Harvey dio nuevas instrucciones al coche. Pese a que el tráfico del distrito universitario era, como habitualmente, un caos, el ordenador localizó una plaza de aparcamiento a media manzana del Scriptorum; viajar a bordo de un coche con una matrícula personalizada de la flota del primer ministro tenía sus ventajas. El Scriptorum no había cambiado nada en los cuatro o cinco meses que habían transcurrido desde que Kris se graduó. Una nueva partida de novatos se reunía ante las mesas más próximas a la puerta. En la mesa de los estudiantes de último grado tenía lugar el inevitable bullicio; Kris escuchó la palabra «delegación» y se sintió tentada de unirse. Pero ya no estaba en el último curso. Y, además, discutir a favor o en contra de la Tierra cuando no se trataba más que de un juego era una cosa, pero en aquel momento era real, y ella era una oficial en activo que tendría que asumir las consecuencias de sus palabras. De algún modo, se había acabado la diversión.

Kris se acomodó ante una mesa de la sección de profesores. Relajándose en la silla, intentó observar aquel lugar como lo había hecho durante sus cuatro años de educación universitaria. La luz difusa mostraba cada grieta y desperfecto en aquellas paredes de agua y barro que pretendían emular ladrillos. Sobre el olor a pizza y cerveza destacaba el de los estudiantes: sudor, lectores y hormonas, confiriéndole la atmósfera de una librería, más que de un bar. Las gruesas mesas de madera estaban cubiertas con las marcas que grababan los estudiantes. La mesa en la que Kris y su clase de «conflictos del siglo XXIV» habían grabado sus iniciales el sábado en el que se reunieron allí se extendía a través de la estancia; el viejo doctor Meade se había negado a hablar de los conflictos de seiscientos planetas sin una cerveza en la mano, de modo que se saltaban sus clases y quedaban allí todos los sábados del semestre. La mesa estaba ocupada: una docena de estudiantes la habían cubierto de lectores, láminas y teclados. Algunos estaban realmente concentrados en su trabajo, mientras varias parejas se concentraban en sí mismas. Kris sonrió al observar aquella escena tan familiar.

—¿Qué quieres? —preguntó un camarero-estudiante, con la falta de tacto característica de los servicios que se ofrecían en el Scriptorum.

Tom le pasó la pregunta a Kris con una mirada. Harvey se sentó en una silla, con la espalda perfectamente recta y una mueca de circunspecta desaprobación en su rostro. Había conducido a Kris al colegio en muchas ocasiones cuando tenía doce años y la resaca le martilleaba la cabeza. Debería haberla llevado con su bisabuelo Peligro.
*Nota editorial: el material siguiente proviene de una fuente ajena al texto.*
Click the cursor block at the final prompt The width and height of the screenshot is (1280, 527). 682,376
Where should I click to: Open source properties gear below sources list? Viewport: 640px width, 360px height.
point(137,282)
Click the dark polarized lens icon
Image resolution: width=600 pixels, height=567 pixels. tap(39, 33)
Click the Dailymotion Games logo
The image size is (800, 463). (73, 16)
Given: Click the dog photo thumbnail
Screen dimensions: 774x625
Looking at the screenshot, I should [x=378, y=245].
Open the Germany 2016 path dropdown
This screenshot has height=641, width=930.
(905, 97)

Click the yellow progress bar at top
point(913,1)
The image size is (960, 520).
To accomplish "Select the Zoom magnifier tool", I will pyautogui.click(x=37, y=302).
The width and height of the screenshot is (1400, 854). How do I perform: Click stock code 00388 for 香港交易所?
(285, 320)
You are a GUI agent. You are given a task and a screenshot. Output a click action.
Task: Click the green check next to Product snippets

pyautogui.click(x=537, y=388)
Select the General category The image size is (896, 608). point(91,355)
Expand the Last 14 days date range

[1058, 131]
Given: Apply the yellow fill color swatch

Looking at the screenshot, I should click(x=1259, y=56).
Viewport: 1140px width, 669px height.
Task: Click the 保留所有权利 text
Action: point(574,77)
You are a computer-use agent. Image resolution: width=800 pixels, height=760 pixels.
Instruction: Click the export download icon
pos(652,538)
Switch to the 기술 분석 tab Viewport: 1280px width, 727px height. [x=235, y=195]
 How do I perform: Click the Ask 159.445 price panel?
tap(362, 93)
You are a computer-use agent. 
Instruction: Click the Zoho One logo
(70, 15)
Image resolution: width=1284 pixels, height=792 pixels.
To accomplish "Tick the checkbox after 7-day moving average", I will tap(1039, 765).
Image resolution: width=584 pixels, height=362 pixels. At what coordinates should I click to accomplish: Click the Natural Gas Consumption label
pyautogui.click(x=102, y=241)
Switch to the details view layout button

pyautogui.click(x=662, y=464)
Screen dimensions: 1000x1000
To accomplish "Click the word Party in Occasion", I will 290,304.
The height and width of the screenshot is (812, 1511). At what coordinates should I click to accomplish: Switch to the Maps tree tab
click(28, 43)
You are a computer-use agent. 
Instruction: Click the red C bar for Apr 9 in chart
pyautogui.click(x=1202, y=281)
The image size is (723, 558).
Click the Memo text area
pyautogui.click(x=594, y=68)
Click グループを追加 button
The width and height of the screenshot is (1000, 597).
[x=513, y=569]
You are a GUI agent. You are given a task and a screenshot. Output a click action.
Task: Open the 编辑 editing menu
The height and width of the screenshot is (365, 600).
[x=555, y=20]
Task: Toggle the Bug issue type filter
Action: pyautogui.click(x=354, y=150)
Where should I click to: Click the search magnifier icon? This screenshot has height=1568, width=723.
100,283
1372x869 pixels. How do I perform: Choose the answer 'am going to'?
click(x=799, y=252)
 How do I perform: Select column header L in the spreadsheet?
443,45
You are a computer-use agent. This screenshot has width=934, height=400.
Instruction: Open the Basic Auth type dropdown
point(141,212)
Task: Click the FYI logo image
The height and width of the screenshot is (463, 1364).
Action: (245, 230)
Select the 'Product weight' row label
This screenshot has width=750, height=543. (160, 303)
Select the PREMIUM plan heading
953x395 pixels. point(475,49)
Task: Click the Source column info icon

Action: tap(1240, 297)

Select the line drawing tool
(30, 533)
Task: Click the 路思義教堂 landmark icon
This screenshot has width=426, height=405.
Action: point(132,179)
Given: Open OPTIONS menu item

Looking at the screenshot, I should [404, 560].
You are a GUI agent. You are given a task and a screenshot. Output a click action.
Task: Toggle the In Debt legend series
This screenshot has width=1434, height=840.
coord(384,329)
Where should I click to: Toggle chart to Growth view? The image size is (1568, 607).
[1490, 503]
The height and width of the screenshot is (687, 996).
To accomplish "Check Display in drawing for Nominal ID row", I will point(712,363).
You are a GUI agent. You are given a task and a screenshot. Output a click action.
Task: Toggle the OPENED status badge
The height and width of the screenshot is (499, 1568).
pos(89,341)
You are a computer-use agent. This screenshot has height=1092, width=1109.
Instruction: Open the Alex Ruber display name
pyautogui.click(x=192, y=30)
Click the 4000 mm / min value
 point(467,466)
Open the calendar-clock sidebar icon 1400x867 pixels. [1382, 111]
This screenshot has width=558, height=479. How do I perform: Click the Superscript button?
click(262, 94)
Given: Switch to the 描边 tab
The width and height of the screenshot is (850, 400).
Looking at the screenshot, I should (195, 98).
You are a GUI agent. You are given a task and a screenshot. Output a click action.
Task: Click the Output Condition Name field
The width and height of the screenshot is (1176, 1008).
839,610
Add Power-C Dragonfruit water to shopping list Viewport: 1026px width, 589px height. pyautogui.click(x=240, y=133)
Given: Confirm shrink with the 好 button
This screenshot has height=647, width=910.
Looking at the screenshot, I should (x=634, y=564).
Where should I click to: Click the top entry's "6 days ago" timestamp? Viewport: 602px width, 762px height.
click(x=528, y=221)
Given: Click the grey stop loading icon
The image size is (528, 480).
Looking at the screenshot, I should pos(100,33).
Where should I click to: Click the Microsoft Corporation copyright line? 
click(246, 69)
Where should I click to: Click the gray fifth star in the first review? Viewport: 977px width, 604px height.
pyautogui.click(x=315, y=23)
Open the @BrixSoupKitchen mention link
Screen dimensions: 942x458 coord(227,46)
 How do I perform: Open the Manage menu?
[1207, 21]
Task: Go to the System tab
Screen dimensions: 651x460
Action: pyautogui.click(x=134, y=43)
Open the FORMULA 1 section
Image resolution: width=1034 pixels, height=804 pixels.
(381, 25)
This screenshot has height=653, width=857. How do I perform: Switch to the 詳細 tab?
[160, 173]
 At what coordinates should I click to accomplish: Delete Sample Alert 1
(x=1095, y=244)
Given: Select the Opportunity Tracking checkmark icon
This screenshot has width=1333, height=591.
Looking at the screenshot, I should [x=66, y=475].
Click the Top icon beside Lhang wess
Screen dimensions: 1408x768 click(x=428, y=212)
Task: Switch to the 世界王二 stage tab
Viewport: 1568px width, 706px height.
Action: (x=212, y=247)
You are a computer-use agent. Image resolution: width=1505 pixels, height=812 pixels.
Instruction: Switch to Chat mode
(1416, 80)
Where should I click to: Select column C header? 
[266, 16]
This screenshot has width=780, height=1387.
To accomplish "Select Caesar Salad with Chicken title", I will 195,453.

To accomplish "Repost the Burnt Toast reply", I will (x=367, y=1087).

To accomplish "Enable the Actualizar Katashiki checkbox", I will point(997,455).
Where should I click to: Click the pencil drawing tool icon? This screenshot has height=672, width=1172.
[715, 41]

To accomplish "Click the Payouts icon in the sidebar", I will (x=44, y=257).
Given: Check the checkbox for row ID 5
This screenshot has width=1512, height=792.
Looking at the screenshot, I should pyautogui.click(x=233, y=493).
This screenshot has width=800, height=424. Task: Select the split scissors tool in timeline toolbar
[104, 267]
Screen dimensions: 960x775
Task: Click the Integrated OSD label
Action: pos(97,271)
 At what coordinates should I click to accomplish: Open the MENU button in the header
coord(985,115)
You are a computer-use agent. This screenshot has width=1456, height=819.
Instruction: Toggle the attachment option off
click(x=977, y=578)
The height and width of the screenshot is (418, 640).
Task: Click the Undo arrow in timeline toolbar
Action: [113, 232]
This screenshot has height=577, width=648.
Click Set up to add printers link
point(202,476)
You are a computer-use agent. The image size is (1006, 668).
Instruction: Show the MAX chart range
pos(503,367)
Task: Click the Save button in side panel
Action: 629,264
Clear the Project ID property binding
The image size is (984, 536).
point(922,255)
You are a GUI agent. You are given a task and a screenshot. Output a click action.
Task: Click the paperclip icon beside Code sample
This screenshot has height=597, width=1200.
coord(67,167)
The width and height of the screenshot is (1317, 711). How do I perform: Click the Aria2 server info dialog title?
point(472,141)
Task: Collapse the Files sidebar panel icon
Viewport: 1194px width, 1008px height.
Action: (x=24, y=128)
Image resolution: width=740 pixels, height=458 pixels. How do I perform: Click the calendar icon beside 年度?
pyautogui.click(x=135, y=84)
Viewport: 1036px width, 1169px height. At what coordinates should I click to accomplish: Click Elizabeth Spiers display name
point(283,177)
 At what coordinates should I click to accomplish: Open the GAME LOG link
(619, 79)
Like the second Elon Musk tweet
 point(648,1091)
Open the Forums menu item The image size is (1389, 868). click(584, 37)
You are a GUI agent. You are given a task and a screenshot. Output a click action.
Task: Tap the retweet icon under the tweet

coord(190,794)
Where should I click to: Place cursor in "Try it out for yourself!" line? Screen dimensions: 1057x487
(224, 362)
En aquel momento, observaba a Kris con silencioso reproche y severa expresión, como lo haría el sargento de artillería.

Aquello respondía a la pregunta de por qué Kris sobrellevaba tan bien la presencia de supervisores y sargentos en la EAO. Había vivido con uno de ellos permanentemente a su lado, caramba. Y, cómo no, sabía lo que pensaban tras aquellas expresiones agrias y formales con las que se dirigían a los futuros oficiales.

—Yo tomaré agua con gas, con un chorrito de lima —pidió Kris. Y Harvey se relajó un poco, que era todo el margen que estaba dispuesto a conceder a Kris. Todo cuanto Kris necesitaba, por otra parte.

—Yo tomaré un refresco con cafeína, lo que tengáis en este planeta —fue el pedido de Tom.

—Lo mismo para mí —dijo Harvey.

—Ahora mismo, soldaditos —obedeció el camarero. Cuando regresó a la barra, añadió—: ¿No se supone que los militares no pueden entrar en un bar?

Kris reaccionó con perplejidad ante aquel comentario. Vestían ropa de civil, aunque Tom y Harvey llevaban el pelo cortado al estilo militar, y Kris lo llevaba mucho más corto y peinado que cuando se sentaba junto al doctor Meade y mantenían apasionadas discusiones. La joven estuvo a punto de ponerse en pie, responder a aquel mocoso y echarle una buena bronca. Al menos eso era lo que todo alférez hacía con los reclutas díscolos.

Pero el camarero no era ningún subordinado y, pese a que Kris entró en el Scriptorum para sentirse en casa, era cierto que ella y los suyos tenían prohibido entrar en aquel lugar. La estancia estaba llena de soñadores que no tenían la menor idea del coste de sus alocadas acciones y carecían de la responsabilidad para pagar las consecuencias. Ahora que Kris se había jugado la vida por un plan que ella misma había elaborado, aquel lugar se le antojaba ramplón, irreal, una pérdida de tiempo. Estuvo a punto de marcharse.